- WHAT TO PRODUCE: Report every line of the records below that contains the word "computer".

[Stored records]
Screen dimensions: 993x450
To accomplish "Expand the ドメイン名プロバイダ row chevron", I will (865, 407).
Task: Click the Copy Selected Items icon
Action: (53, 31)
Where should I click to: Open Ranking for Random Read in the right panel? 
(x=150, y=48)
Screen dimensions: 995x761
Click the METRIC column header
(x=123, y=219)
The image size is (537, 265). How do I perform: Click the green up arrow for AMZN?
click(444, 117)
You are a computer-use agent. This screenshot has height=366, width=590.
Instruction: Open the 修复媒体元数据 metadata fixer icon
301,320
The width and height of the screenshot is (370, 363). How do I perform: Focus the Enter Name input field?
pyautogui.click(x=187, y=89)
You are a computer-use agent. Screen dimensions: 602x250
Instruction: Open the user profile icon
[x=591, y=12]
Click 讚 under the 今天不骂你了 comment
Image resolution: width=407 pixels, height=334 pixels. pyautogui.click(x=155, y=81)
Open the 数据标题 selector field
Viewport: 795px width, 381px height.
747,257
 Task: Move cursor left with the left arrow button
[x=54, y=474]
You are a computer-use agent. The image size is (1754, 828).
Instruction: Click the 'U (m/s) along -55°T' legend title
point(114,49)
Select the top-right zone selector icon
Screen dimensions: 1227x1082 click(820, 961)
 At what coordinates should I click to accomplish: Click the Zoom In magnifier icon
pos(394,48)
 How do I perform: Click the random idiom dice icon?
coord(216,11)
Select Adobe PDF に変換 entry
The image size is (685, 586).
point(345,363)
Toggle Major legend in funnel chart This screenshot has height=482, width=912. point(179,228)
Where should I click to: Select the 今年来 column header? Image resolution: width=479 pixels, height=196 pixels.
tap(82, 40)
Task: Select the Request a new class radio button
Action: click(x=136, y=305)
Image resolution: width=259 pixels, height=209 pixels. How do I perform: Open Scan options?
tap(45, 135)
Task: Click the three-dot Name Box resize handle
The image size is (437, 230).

- RESULT OF THE TASK:
You are a computer-use agent. This screenshot has height=366, width=590.
You are a computer-use agent. Screen dimensions: 602x250
You are a computer-use agent. The image size is (1754, 828).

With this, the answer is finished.